Crescita sostenuta da sviluppo eventi organizzati ed m&a

Il cda di Italian Exhibition Group società leader in Italia nell’organizzazione di eventi fieristici internazionali e quotata su Euronext Milan, ha approvato il progetto di bilancio civilistico e il bilancio consolidato al 31 dicembre 2025.

“Siamo molto soddisfatti dei risultati conseguiti nel 2025 che riportano una buona crescita dei ricavi e della marginalità: risultati importanti in quanto conseguiti in un anno dispari nel quale non si sono tenuti alcuni appuntamenti biennali di riferimento, come Tecna in Italia e Fesqua in Brasile", ha dichiarato Corrado Peraboni, amministratore delegato di Italian Exhibition Group. "In questo contesto, il Gruppo ha registrato un miglioramento dei risultati in linea con le guidance, grazie allo sviluppo organico delle attività e a un mirato programma di acquisizioni. Nel corso dell’anno abbiamo completato quattro acquisizioni, interamente finanziate con mezzi propri, e ottenuto la concessione decennale del Palazzo dei Congressi e degli Eventi di Fiuggi, rafforzando ulteriormente il nostro posizionamento".

"Il Piano Strategico 2025-2030, presentato a febbraio (leggi notizia EFA News), prevede l’ulteriore l’ampliamento del portafoglio con il lancio di nuove manifestazioni, con l’obiettivo di introdurre almeno una nuova fiera ogni anno. In questa direzione si inseriscono le iniziative già annunciate per il 2026: accanto a Bex – Beyond Exploration a Rimini si affiancherà Ssec – Storage & Solar Expo Conference a Vicenza, iniziativa complementare e sinergica a Key, uno dei flagship event del Gruppo nel settore della transizione energetica. Questi risultati confermano la solidità del nostro percorso di crescita e la coerenza del management nell’attuarla, rafforzando la fiducia nella capacità del Gruppo di proseguire nello sviluppo del proprio portafoglio eventi e nel consolidamento della presenza internazionale nei prossimi anni”, conclude Peraboni.

Il Gruppo consegue al 31 dicembre 2025, ricavi per 266,4 milioni di euro, in aumento di 16,6 milioni di euro (+6,6%) rispetto a 249,8 milioni di euro registrati al 31 dicembre 2024, nonostante l’assenza di importanti manifestazioni biennali quali Tecna (Salone Internazionale delle Tecnologie e delle Forniture per le Superfici) ed Ibe (Intermobility Future Ways) in Italia e Fesqua in Brasile (Fiera Internazionale dell’Industria dei serramenti) ed effetti cambio negativi per circa 1,2 milioni di euro. La crescita è stata sostenuta dallo sviluppo della linea di business degli Eventi organizzati per circa 13,0 milioni di euro grazie alle buone performance sia dei flagship events sia degli eventi minori. La divisione congressuale contribuisce alla crescita del fatturato con un incremento di 3,1 milioni di euro, mentre la variazione dell’area di consolidamento a seguito delle acquisizioni ha contribuito con un fatturato incrementale pari a circa 10,8 milioni di euro.
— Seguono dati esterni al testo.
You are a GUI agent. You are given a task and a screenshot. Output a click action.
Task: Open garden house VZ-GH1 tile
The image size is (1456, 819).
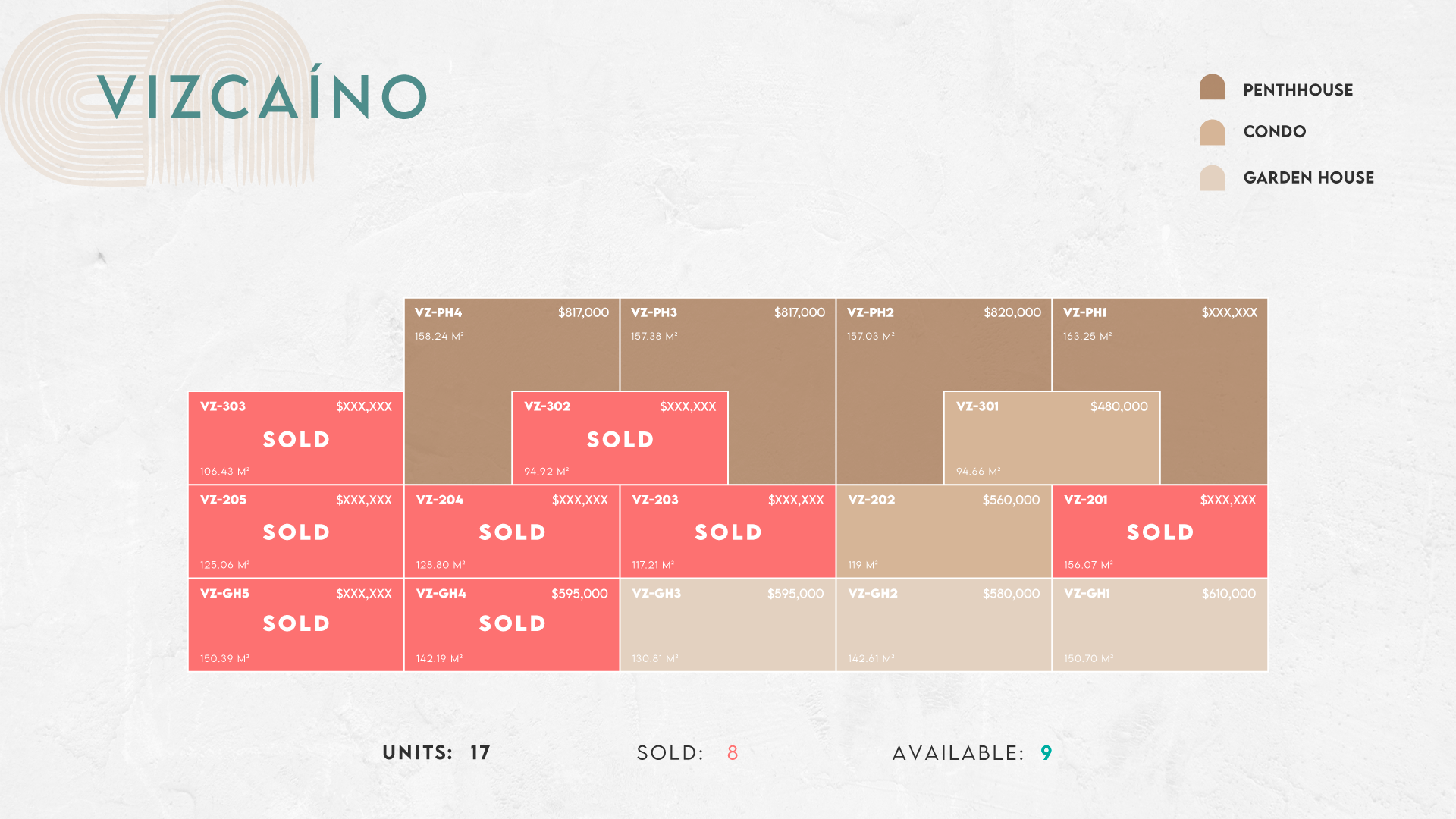click(1160, 625)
L’Ebitda Adjusted è pari a 70,9 milioni di euro, in miglioramento di 5,2 milioni di euro, rispetto al 31 dicembre 2024 quando il Gruppo registrava una marginalità operativa lorda pari a 65,7 milioni di euro. L’Adjusted Ebitda Margin si attesta al 26,6% del fatturato con un miglioramento di 0,3 punti percentuali rispetto al 26,3% dell’esercizio precedente, grazie ai maggiori volumi realizzati sugli eventi organizzati, che hanno assorbito l’effetto negativo dovuto all’assenza delle manifestazioni biennali degli anni pari, e i potenziamenti della struttura operativa del Gruppo.
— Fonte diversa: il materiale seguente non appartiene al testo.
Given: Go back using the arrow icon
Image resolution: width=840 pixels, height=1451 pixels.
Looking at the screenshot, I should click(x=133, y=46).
L’Ebit Adjusted ammonta a 49,6 milioni di euro, in aumento di 2,2 milioni di euro rispetto all’esercizio precedente. La redditività operativa percentuale si attesta al 18,6% dei ricavi rispetto al 19,0% del 31 dicembre 2024 per l’effetto di una crescita degli ammortamenti di circa 3,0 milioni di euro. Il Gruppo chiude l’esercizio con un Utile pari a 30,4 milioni di euro, in diminuzione di 2,0 milioni di euro rispetto all’esercizio precedente, in cui era pari a € 32,4 milioni, per effetto della normalizzazione del tax rate che passa dal 19,7% del 31 dicembre 2024 al 30,3% del 31 dicembre 2025.